-- Provided records --
■ ■ ■ ■ ■ ■ ■
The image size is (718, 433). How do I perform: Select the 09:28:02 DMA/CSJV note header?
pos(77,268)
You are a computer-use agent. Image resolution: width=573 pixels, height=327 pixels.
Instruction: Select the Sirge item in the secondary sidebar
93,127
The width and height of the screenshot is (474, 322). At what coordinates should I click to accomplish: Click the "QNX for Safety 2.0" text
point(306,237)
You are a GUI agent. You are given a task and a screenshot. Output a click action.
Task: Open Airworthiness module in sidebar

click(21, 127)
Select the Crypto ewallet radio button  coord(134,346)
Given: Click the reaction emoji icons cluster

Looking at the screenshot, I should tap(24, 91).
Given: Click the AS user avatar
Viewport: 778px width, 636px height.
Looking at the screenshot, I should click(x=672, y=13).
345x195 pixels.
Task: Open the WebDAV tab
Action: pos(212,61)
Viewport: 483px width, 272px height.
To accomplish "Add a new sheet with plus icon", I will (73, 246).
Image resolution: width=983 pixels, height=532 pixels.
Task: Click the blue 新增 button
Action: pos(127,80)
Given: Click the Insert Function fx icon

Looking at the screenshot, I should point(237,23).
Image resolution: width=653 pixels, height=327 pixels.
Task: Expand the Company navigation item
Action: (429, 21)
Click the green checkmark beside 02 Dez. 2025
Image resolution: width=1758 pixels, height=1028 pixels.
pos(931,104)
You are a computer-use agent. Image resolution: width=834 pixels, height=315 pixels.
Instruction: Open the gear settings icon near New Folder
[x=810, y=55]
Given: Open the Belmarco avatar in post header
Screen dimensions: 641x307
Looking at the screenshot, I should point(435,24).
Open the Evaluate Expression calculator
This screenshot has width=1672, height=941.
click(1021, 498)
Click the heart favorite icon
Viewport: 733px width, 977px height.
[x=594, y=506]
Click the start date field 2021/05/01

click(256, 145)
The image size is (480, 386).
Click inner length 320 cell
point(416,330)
■ ■ ■ ■ ■ ■ ■
-- Set task --
Reproduce all of the rows above, replacing every occurrence of "Instruction" with "Command" and leaving everything else unchanged.

-- Complete response --
The image size is (718, 433). How do I perform: Select the 09:28:02 DMA/CSJV note header?
pos(77,268)
You are a computer-use agent. Image resolution: width=573 pixels, height=327 pixels.
Command: Select the Sirge item in the secondary sidebar
93,127
The width and height of the screenshot is (474, 322). At what coordinates should I click to accomplish: Click the "QNX for Safety 2.0" text
point(306,237)
You are a GUI agent. You are given a task and a screenshot. Output a click action.
Task: Open Airworthiness module in sidebar

click(21, 127)
Select the Crypto ewallet radio button  coord(134,346)
Given: Click the reaction emoji icons cluster

Looking at the screenshot, I should tap(24, 91).
Given: Click the AS user avatar
Viewport: 778px width, 636px height.
Looking at the screenshot, I should click(x=672, y=13).
345x195 pixels.
Task: Open the WebDAV tab
Action: pos(212,61)
Viewport: 483px width, 272px height.
To accomplish "Add a new sheet with plus icon", I will (73, 246).
Image resolution: width=983 pixels, height=532 pixels.
Task: Click the blue 新增 button
Action: pos(127,80)
Given: Click the Insert Function fx icon

Looking at the screenshot, I should point(237,23).
Image resolution: width=653 pixels, height=327 pixels.
Task: Expand the Company navigation item
Action: (429, 21)
Click the green checkmark beside 02 Dez. 2025
Image resolution: width=1758 pixels, height=1028 pixels.
pos(931,104)
You are a computer-use agent. Image resolution: width=834 pixels, height=315 pixels.
Command: Open the gear settings icon near New Folder
[x=810, y=55]
Given: Open the Belmarco avatar in post header
Screen dimensions: 641x307
Looking at the screenshot, I should point(435,24).
Open the Evaluate Expression calculator
This screenshot has width=1672, height=941.
click(1021, 498)
Click the heart favorite icon
Viewport: 733px width, 977px height.
[x=594, y=506]
Click the start date field 2021/05/01

click(256, 145)
The image size is (480, 386).
Click inner length 320 cell
point(416,330)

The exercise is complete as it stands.